温泉ライター、小暮淳の公式ブログです。雑誌や新聞では書けなかったこぼれ話や講演会、セミナーなどのイベント情報および日常をつれづれなるままに公表しています。
プロフィール
小暮 淳
小暮 淳
こぐれ じゅん



1958年、群馬県前橋市生まれ。

群馬県内のタウン誌、生活情報誌、フリーペーパー等の編集長を経て、現在はフリーライター。

温泉の魅力に取りつかれ、取材を続けながら群馬県内の温泉地をめぐる。特に一軒宿や小さな温泉地を中心に訪ね、新聞や雑誌にエッセーやコラムを執筆中。群馬の温泉のPRを兼ねて、セミナーや講演活動も行っている。

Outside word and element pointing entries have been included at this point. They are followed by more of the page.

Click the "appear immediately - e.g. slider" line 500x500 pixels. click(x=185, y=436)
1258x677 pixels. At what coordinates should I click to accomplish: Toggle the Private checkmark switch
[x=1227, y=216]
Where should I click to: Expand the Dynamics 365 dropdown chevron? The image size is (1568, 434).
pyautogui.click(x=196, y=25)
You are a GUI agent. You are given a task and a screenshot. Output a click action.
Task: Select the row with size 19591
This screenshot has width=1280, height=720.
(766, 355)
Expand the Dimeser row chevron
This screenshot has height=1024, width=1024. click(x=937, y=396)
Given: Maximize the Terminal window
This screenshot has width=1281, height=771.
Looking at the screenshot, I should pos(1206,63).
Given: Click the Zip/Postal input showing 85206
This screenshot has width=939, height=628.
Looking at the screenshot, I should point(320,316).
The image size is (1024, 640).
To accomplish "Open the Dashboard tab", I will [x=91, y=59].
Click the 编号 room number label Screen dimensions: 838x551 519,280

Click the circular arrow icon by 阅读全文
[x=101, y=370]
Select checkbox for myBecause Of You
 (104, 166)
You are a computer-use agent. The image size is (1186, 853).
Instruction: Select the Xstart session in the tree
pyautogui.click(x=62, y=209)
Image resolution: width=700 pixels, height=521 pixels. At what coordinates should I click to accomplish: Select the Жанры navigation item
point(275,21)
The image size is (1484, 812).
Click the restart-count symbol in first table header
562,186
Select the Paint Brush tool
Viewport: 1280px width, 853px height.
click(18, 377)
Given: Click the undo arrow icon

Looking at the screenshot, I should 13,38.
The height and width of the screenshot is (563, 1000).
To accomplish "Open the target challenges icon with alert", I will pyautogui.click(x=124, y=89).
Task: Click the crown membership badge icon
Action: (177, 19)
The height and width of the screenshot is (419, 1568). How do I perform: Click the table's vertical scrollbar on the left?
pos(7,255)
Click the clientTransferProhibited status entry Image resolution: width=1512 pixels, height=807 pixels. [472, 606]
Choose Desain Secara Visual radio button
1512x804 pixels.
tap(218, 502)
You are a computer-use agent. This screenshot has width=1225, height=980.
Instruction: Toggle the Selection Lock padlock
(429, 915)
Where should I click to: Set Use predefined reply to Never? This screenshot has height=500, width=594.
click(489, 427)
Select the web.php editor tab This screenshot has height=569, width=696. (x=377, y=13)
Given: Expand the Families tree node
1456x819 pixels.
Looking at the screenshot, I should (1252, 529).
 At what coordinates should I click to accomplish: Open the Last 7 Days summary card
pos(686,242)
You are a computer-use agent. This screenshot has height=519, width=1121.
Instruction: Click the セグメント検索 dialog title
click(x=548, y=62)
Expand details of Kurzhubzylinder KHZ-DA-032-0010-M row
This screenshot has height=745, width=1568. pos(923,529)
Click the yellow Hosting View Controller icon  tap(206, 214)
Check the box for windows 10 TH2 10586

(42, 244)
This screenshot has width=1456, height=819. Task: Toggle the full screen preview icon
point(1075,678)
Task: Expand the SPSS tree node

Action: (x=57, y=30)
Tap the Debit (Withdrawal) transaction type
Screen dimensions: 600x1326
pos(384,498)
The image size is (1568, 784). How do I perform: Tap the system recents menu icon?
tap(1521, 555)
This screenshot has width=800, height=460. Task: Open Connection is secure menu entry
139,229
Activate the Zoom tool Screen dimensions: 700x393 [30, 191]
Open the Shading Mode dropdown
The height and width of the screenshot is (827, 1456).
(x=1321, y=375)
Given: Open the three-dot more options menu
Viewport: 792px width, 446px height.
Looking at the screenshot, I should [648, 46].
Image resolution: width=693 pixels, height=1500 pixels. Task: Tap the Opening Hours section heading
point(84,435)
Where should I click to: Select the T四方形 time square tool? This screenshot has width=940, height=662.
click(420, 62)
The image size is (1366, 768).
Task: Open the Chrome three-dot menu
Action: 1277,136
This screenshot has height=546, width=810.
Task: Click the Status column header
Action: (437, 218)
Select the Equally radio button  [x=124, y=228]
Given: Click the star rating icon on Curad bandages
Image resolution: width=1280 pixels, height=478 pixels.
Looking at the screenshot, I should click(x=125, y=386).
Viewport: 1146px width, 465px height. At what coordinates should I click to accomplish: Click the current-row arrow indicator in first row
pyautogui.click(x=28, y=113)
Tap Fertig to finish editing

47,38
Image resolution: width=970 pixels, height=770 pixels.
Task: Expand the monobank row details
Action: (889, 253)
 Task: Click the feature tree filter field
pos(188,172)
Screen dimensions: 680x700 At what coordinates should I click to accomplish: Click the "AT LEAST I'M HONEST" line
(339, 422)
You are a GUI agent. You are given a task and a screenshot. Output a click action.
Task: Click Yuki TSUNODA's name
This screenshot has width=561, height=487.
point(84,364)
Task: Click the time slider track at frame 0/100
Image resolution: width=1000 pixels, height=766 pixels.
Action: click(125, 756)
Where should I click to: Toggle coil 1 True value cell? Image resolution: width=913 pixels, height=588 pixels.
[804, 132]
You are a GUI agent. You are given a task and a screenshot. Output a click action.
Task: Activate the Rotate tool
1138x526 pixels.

群馬県温泉アドバイザー「フォローアップ研修会」講師(平成19年度)。

長野県温泉協会「研修会」講師(平成20年度)

NHK文化センター前橋教室「野外温泉講座」講師(平成21年度~現在)
NHK-FM前橋放送局「群馬は温泉パラダイス」パーソナリティー(平成23年度)

前橋カルチャーセンター「小暮淳と行く 湯けむり散歩」講師(平成22、24年度)

群馬テレビ「ニュースジャスト6」コメンテーター(平成24年度~27年)
群馬テレビ「ぐんまトリビア図鑑」スーパーバイザー(平成27年度~現在)

NPO法人「湯治乃邑(くに)」代表理事
群馬のブログポータルサイト「グンブロ」顧問
みなかみ温泉大使
中之条町観光大使
老神温泉大使
伊香保温泉大使
四万温泉大使
ぐんまの地酒大使



著書に『ぐんまの源泉一軒宿』 『群馬の小さな温泉』 『あなたにも教えたい 四万温泉』 『みなかみ18湯〔上〕』 『みなかみ18湯〔下〕』 『新ぐんまの源泉一軒宿』 『尾瀬の里湯~老神片品11温泉』 『西上州の薬湯』『金銀名湯 伊香保温泉』 『ぐんまの里山 てくてく歩き』 『上毛カルテ』(以上、上毛新聞社)、『ぐんま謎学の旅~民話と伝説の舞台』(ちいきしんぶん)、『ヨー!サイゴン』(でくの房)、絵本『誕生日の夜』(よろずかわら版)などがある。

2020年02月03日

旅のめっけもん④


 ●旅のめっけもん 「おっきりこみ」

 縁側のある和室で、大女将がうどんを打っていた。
 来年、傘寿を迎えるとは思えない若々しさ。
 とりわけ肌の張りと艶は、大正生まれとは、とても思えない。
 やはり、温泉の美肌効果の恩恵なのだろうか。
 「顔は心の遊びどこ……、ここに美人がいるわけじゃないよ。わたしは心の美人だよ」
 そう言って、快活に笑ってみせた。
 地元農家で採れた小麦をひいて粉にして、清水でねる。
 寝かして、なじませ、手で打つ。
 「小さい時から子守をしながら、うどんをぶって (打って) たからね。かれこれ70年は、ぶってるよ」
 かど半旅館に嫁いで、50年。
 大女将の打つ 「おっきりこみ」 は、いつしか宿の名物になっていた。
 その味を、現在は息子さんが継いでいる。
 いんげん、にんじん、里いも、なす、みょうが……
 採りたての野菜が10種類も入った自然度100%のおっきりこみが、夕げの膳におふくろの味を添えていた。
 <2004年10月 川中温泉>


 ●旅のめっけもん 「索道(さくどう)」

 草津へ向かう国道から狭い急坂を下ると、左手に平地の駐車場がある。
 ここが湯の平温泉の玄関口だ。
 人はここで車を降り、徒歩で山道のアプローチを行くことになる。
 まず到着したら、駐車場脇のインターホンを押してみよう。
 宿の人の声がして、歓迎の言葉と、荷物の有無を訊いてくれる。
 その後の山歩きを考えれば、多少の荷物でも預けたほうが良いだろう。
 で、その荷物は……。
 駐車場の奥にあるロープウェーの荷台に乗せると、ひと足先に宿に着いているという仕組み(サービス) である。
 これは架空索道と呼ばれる鋼索(ワイヤーロープ) に搬器を吊るして物を運搬する設備で、鉱業や林業など深山での作業には欠かせない運材施設である。
 戦時中、ここ入山地区には鉄山があり、湯の平は採掘を請け負った軍需会社の保養宿舎だった。
 索道も、その頃に造られたらしい。
 今春、内風呂が真新しくリニューアルした。
 工事に使用したすべての資材は、この索道により運ばれた。